La sezione sulle tesi presentate dai nostri allievi, a conclusione dei loro percorsi triennali e biennali, è tutta sul Novecento. A Gustav Holst è votato l’intervento di Cosimo Abbate che tra cenni biografici, tesi a lumeggiare questo autore poco conosciuto in Italia se non per la partitura The Planets, e un’approfondita disamina delle composizioni per banda militare, dà un inedito spaccato del patrimonio musicale ispirato a questo organico nel corso del secolo breve.
Alba Brundo dal suo canto dissoda il patrimonio musicale per arpa di Benjamin Britten ricostruendo modalità compositive e delineando il tessuto sociale nel quale fiorisce: elemento assai intrigante è il rapporto che il musicista instaura con l’arpista Osian Ellis.
Suggestiva è la condotta del lavoro di Giuseppe Vastarella che in un approccio trasversale si occupa dei 24 Caprichos di Mario Castelnuovo-Tedesco confrontandoli con l’omonima opera ispiratrice di Goya.
Particolarmente ricca è l’ultima sezione che si apre con la prima parte di un impegnativo lavoro di ricerca condotto da Maurizio Rea sui Mandatorum custoditi presso l’Archivio di Stato di Napoli. Lo studioso espone, pertanto, un materiale ricco di informazioni, anche inedite, sulla Cappella Reale di Napoli in Età Moderna e nel prossimo numero ritornerà a scrivere su questo pregevole fondo commentandone il portato storico-scientifico.
Della collezione donata da Francesco Rodriguez, discendente della figlia di Mercadante Ismalia, alla Biblioteca del Conservatorio di San Pietro a Majella si occupa Cesare Corsi che realizza un approfondito studio della recente acquisizione e correda il suo saggio con una ricca e inedita appendice documentaria.
Sul Museo del San Pietro a Majella e sulle sue vicende è incentrato il dettagliato articolo di Chiara Macor che con rara sensibilità percorre l’accidentata vita di un luogo ancora alla ricerca di una sua collocazione o destinato a vivere in un’accezione completamente eccentrica all’interno di un contenitore la cui natura non è univoca, è luogo di formazione e all’istesso tempo spazio museale diffuso.
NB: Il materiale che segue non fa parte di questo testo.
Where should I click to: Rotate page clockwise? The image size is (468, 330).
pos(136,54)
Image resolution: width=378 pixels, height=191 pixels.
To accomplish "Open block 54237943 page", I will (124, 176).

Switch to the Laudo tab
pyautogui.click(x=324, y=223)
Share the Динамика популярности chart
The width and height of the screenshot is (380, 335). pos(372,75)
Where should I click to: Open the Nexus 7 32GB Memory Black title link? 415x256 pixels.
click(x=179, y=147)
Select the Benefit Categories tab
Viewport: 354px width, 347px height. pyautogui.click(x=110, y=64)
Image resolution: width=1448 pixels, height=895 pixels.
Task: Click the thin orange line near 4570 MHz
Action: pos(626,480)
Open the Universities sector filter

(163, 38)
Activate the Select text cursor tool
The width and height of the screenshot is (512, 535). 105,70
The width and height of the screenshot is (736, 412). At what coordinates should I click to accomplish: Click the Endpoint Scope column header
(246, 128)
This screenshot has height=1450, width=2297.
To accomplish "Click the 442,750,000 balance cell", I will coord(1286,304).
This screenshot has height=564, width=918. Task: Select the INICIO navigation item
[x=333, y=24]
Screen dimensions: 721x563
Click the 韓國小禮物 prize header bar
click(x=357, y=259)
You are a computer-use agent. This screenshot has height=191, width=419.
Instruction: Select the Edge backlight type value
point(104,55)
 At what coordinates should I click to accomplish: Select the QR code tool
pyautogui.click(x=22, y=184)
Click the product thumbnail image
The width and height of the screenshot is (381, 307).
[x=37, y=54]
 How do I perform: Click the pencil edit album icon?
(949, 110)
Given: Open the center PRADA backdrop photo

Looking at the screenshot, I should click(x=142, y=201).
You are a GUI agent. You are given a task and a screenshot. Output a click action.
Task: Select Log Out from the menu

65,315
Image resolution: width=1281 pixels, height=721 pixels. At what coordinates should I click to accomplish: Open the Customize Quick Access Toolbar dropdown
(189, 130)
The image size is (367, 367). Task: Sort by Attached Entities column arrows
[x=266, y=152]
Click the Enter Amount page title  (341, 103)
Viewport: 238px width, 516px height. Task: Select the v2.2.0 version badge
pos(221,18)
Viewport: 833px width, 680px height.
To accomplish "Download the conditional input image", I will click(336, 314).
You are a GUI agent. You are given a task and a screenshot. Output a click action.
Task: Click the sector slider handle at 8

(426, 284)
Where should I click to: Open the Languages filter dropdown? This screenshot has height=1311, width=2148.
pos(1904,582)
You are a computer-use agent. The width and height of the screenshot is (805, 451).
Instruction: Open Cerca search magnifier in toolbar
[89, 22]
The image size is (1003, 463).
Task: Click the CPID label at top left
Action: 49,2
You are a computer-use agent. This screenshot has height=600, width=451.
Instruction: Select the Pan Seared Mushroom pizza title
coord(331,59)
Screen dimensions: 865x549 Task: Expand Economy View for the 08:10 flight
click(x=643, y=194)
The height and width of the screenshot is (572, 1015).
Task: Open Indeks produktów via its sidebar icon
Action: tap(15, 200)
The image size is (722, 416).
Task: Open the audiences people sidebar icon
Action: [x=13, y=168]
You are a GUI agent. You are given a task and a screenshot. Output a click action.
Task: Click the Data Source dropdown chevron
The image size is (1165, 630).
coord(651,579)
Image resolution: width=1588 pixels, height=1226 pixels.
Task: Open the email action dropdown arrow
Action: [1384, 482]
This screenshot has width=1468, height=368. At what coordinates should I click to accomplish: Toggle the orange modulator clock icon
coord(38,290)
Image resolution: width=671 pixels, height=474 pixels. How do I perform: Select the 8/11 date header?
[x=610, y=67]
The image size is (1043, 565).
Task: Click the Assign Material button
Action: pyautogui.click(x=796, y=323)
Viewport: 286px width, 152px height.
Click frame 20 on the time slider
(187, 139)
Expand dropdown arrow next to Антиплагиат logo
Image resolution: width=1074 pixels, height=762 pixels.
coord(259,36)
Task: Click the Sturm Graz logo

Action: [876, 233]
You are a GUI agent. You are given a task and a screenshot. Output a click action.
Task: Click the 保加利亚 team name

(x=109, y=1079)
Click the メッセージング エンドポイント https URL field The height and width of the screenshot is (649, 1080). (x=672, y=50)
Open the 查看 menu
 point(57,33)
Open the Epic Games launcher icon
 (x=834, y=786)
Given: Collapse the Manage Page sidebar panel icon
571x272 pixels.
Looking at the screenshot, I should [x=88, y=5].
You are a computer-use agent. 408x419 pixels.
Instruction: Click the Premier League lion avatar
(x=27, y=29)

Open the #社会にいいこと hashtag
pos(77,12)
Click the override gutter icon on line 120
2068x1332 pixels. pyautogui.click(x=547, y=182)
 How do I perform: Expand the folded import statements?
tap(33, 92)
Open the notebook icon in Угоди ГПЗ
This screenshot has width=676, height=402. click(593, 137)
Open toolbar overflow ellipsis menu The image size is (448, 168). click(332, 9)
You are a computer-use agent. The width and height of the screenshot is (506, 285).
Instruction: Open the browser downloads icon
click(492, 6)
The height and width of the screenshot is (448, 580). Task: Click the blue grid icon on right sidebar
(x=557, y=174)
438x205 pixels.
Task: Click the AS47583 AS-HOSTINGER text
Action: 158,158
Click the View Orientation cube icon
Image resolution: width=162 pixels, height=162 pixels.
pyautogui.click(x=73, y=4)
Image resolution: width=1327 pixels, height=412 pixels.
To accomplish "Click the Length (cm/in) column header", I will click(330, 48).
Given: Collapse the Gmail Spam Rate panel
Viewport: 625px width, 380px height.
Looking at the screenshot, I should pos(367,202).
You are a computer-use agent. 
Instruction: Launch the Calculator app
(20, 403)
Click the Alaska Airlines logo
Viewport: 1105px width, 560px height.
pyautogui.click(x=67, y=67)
Dell’Archivio privato di Napoleone Cesi parla Lorenzo Corrado nel suo saggio che restituisce la fisionomia di questo fondo che raffigura appieno il mondo in cui visse il figlio del grande Beniamino. Come viene fatto notare Napoleone è «poco più giovane di Martucci» e «poco più anziano dei compositori» della “generazione dell’Ottanta” per cui diviene complesso collocarlo storicamente ma non iniziare a indagare un autore alla ricerca di una sua dimensione.
Chiude il «Quaderno» una rubrica di recensioni librarie incentrata su alcune novità editoriali.
Non resta che ringraziare tutti coloro che hanno reso possibile questo numero, benché i rigori del tempo, con slancio e generosità: amici, colleghi e studenti hanno, con il loro contributo e la loro disponibilità, impreziosito il volume che si spera possa essere accolto favorevolmente.
La mia gratitudine va altresì al presidente Luigi Carbone e al direttore Carmine Santaniello che hanno sostenuto quest’impresa con grande generosità. Un ringraziamento speciale va all’amico e collega Antonio Caroccia che mi ha affiancato con entusiasmo e supportato nell’allestimento del volume.